Interesting interview with Congressman Jamie Raskin, who wants to use ranked choice voting to end gerrymandering. In theory, sure, but how many Marylanders could even name eight people in Congress? How can you expect them to pick eight candidates?

This is one of the most American political take I've ever read. "We can't have greater voter options, because we poor simpletons will be overwhelmed by choice!"

Americans are happy to pick from 46 flavors of Häagen-Dazs, but they can't be expected to pick half a dozen names to potentially fill the public offices vital to the functioning of our state and society? Give me a break, John!

But let's grant you the full benefit of the doubt, and say that we really do think the bulk of Americans are just that stupid and pathetic - what's the issue? In many ranked voting systems, you don't HAVE to list more than one name if you don't want to! Or even in a system where you MUST list multiple names, you can just do what massive amounts of voters already do - just vote based on party lines, without actually knowing anything at all about the candidates in question other than which "team" they're on.

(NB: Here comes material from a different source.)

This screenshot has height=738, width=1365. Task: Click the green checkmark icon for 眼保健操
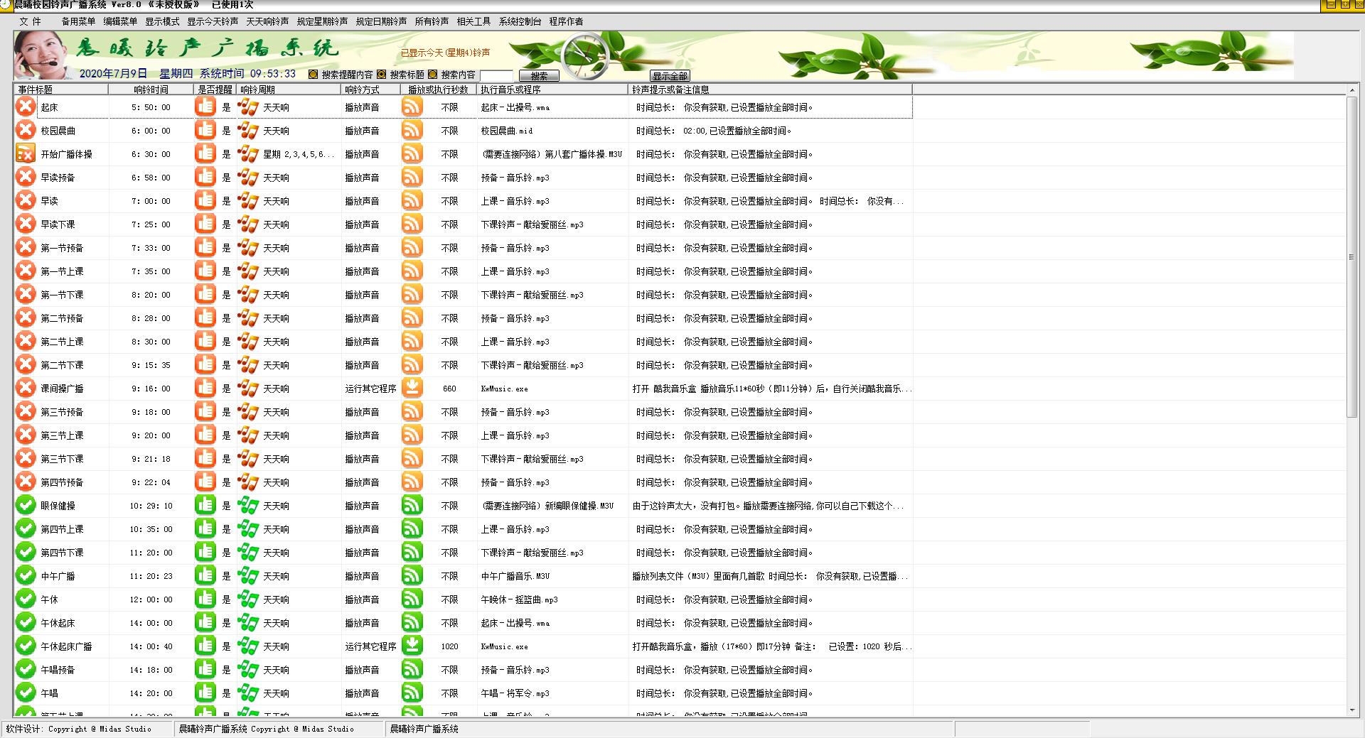click(26, 506)
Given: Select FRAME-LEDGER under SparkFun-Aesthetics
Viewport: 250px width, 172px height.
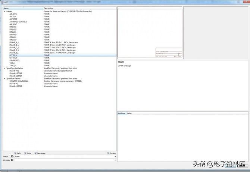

So all the people who are frightened by choice can simply... do exactly what they already do, and only worry about one single name (or a pre-prepared list of party candidates supplied to them by the party). For them, nothing changes! But for the portion of our population who can both walk AND chew bubble gum at the same time without having a panic attack, ranked voting would be a godsend - giving choice to the people who want it, without affecting those who don't!

There is literally no downside to the idea, John. So why are you acting as if it were some risky and dangerous proposal?

G. Verloren said...

Clamart is another Parisian suburb the has been redeveloped according to new urbanist principles, lovely and dense at the same time. (Twitter/X, article) The mottos is, "dare to ask people what they want." (You will find that it is NOT modernism.)

No offense, John, but I'm starting to think you just REALLY like facades on buildings, no matter how cheap their construction.

I looked through the "article" you linked (actually a sales pamphlet .pdf), and uhh...these appear to be just bog standard European apartments with a bunch of detail pieces that are flimsy imitations of classic architectural elements. Fake stonework; fake columns; fake exterior moulding; fake lintels; fake windows in a few places; pretend wrought-iron railings that I assume are hollow pot-metal at best, or potentially just coated plastic; ditto for light post casings; et cetera, et cetera. We have these kinds of buildings in many parts of America, cheaply made but meant to LOOK correct. And in ten or twenty years, most of these flimsy decorate elements will be falling apart and looking terrible.

G. Verloren said...

Quick followup on Clamart - in fairness, there are some quality looking elements that do have a deal of aesthetic charm.

The rounded "tower" walls are something you can't really fake too much even if you wanted to, and they add a nice visual element and nicely break up the otherwise quite standard square-ish construction. And the roofs look to be quite well done, even if they're nothing special for much of France and Europe in general. Credit where credit is due.